→ **WHAT YOU ARE ASKED TO DO**: Could you turn the records below into a numbered list with one line per item, dropping any blank lines and leaving out the pictures?

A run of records
** START **

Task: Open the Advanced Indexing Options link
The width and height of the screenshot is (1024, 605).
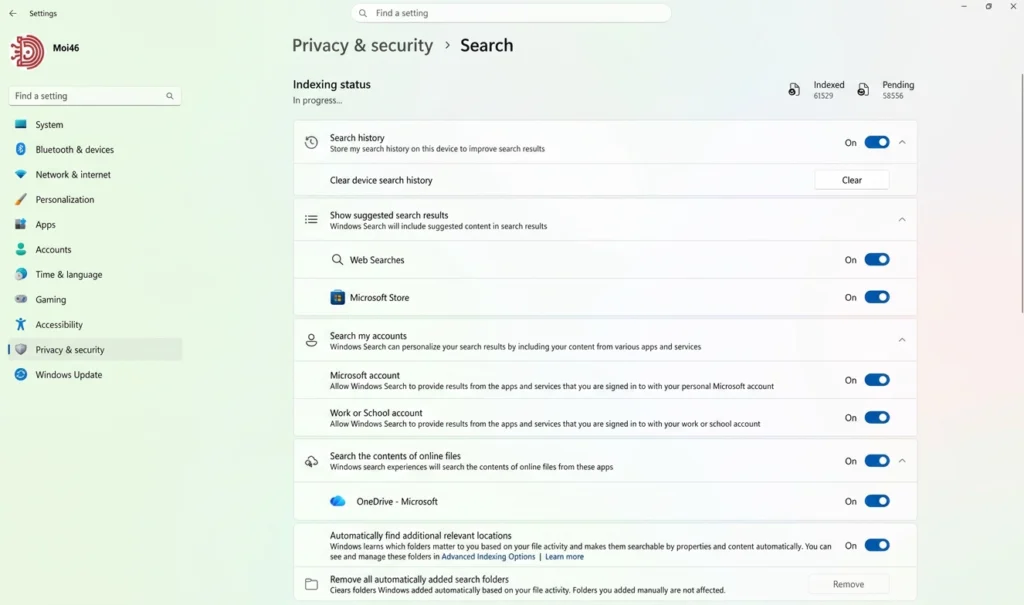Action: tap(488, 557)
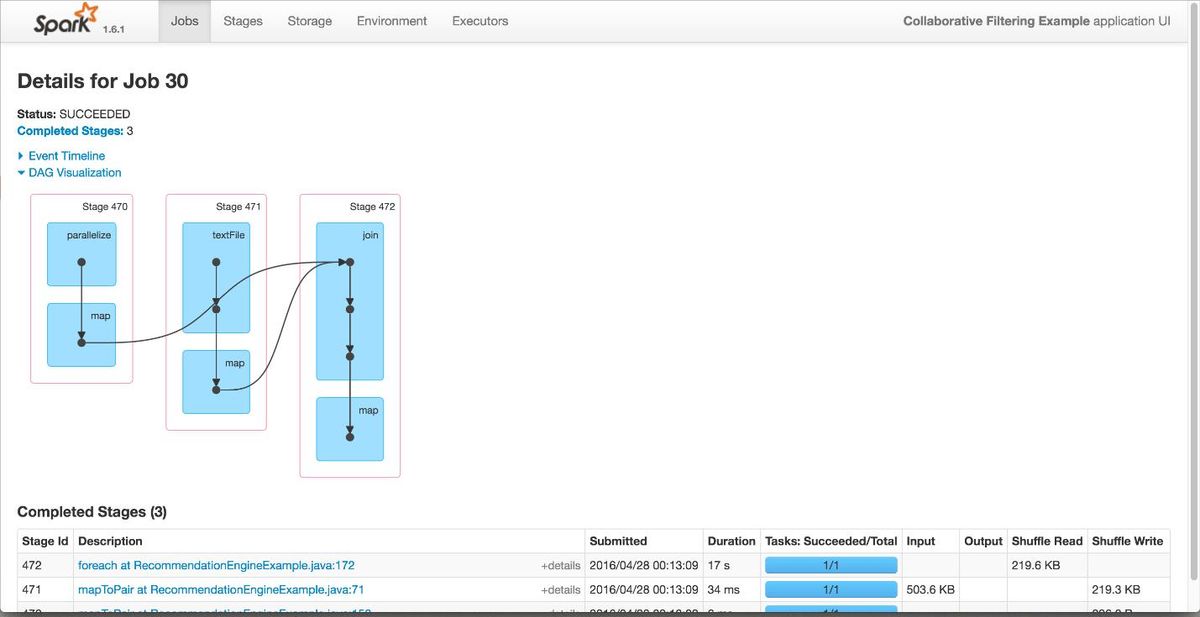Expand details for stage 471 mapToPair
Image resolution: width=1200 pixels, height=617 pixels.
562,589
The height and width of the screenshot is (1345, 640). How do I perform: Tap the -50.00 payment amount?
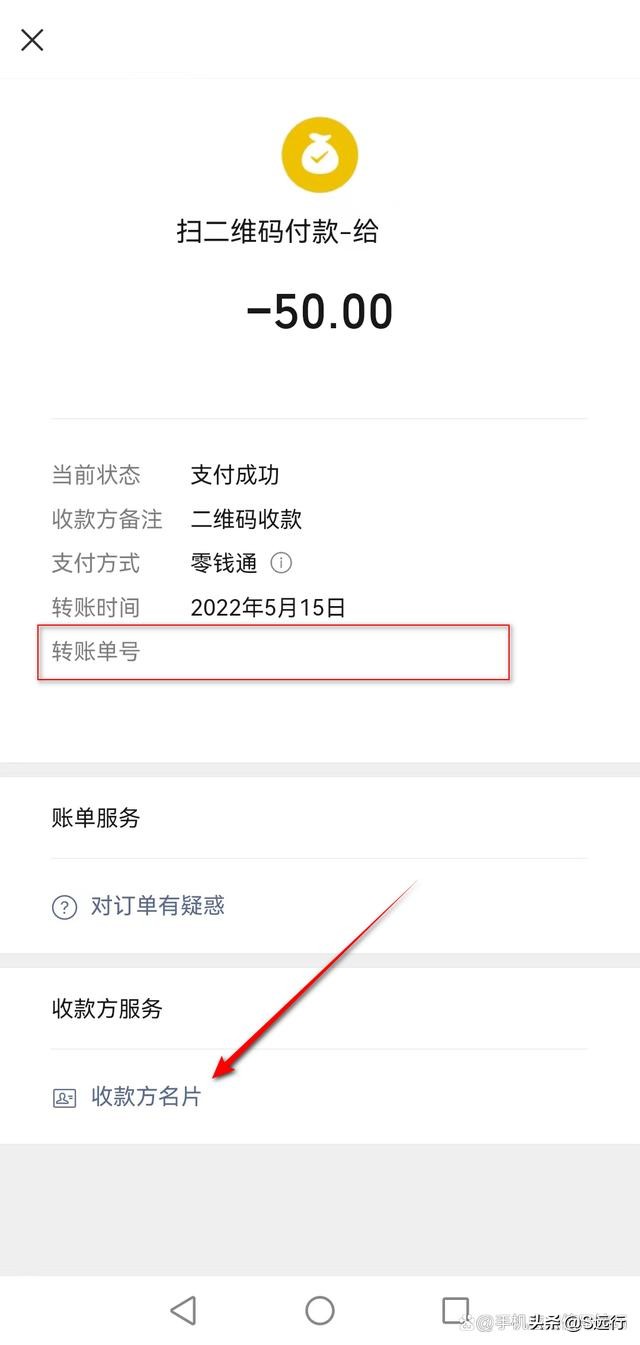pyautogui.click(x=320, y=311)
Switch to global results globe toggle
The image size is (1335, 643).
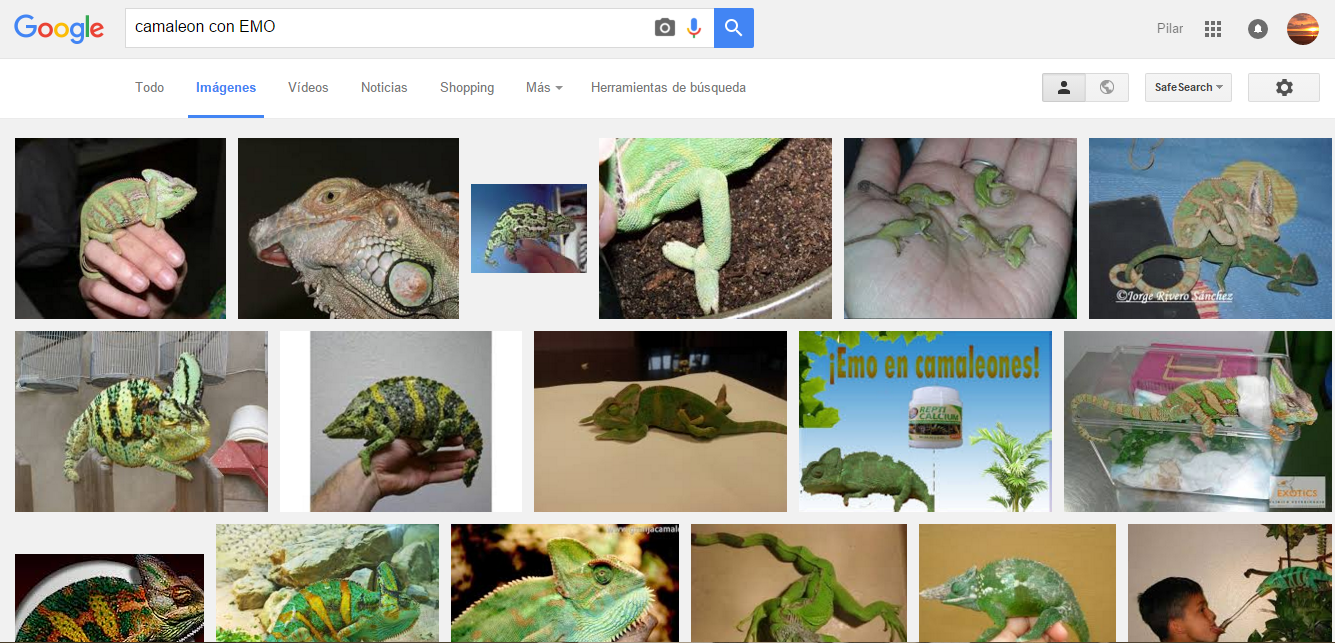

** END **

→ **ANSWER TO THIS PROBLEM**:
1. Task: Open the Advanced Indexing Options link
2. The width and height of the screenshot is (1024, 605).
3. Action: tap(488, 557)
4. Expand details for stage 471 mapToPair
5. Image resolution: width=1200 pixels, height=617 pixels.
6. 562,589
7. The height and width of the screenshot is (1345, 640). How do I perform: Tap the -50.00 payment amount?
8. pyautogui.click(x=320, y=311)
9. Switch to global results globe toggle
10. The image size is (1335, 643).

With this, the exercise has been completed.